ある大学の哲学科の授業中。そこに、大学にはいないはずの小学生がいる。授業をしている教授は、小学生の父親。父の様子を見に来た息子は精一杯背伸びをして、その場になじもうとしている。家では見たことのない父の姿を見て、息子の気持ちがすこし成長する。それをうれしく思う父。そんなとある家族の一日です。

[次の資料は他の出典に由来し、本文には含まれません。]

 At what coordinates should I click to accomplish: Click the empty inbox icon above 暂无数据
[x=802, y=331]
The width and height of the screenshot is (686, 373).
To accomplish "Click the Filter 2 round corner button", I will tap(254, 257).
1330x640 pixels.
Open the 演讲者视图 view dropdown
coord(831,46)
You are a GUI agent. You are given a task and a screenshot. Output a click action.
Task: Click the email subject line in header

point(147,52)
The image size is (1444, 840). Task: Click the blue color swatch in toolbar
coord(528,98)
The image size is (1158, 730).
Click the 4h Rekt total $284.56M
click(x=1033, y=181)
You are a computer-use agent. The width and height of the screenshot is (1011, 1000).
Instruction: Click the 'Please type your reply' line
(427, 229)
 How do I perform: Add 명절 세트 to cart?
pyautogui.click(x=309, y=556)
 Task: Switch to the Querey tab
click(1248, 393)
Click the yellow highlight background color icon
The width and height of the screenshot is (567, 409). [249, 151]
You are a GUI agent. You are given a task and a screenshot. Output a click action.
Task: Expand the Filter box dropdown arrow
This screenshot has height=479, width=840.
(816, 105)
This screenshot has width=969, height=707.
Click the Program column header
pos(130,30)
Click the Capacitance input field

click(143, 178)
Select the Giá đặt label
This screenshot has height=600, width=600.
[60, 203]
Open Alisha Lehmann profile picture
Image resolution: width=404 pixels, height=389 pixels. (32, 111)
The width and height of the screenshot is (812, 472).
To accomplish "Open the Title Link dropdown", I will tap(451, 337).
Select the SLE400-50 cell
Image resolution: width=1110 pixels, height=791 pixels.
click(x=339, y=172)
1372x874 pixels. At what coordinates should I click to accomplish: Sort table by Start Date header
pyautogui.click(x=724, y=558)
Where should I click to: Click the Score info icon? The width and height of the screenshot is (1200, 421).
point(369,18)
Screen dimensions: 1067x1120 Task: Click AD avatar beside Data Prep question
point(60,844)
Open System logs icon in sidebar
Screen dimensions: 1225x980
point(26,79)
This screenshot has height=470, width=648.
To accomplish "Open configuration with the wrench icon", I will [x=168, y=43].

小学生が大学の授業を受けるというのは、いささか飛躍に過ぎる設定かもしれないが、脚本の力だろう、何度見てもひきずり込まれてしまう。少年は亡き母親のことを「どんな人でしたか」と父親に尋ねる。「厳しくて、やさしい人でした」「矛盾してますね」「人はみんな、矛盾しているものです」「ともみさんも矛盾していますか」「矛盾だらけです」「そんな人が先生でいいんですか?」「その方が、みんなほっとするんじゃないでしょうか」「じゃあ、ぼくも、先生になれるかもしれないですね」「ほら、小さな希望がうまれましたよ、後、負けず嫌いな人でした」「そうですか、ぼくには似てませんね、また行ってもいいですか?」「退屈だったでしょう」「少し難しかったです」「少し・・・ですか?」「少しです」「似てきましたよ」。監督の大森歩は、家族の名前を「さん」づけで呼ぶのは、学生時代に尊敬していた先生がモデルですとツイートしている。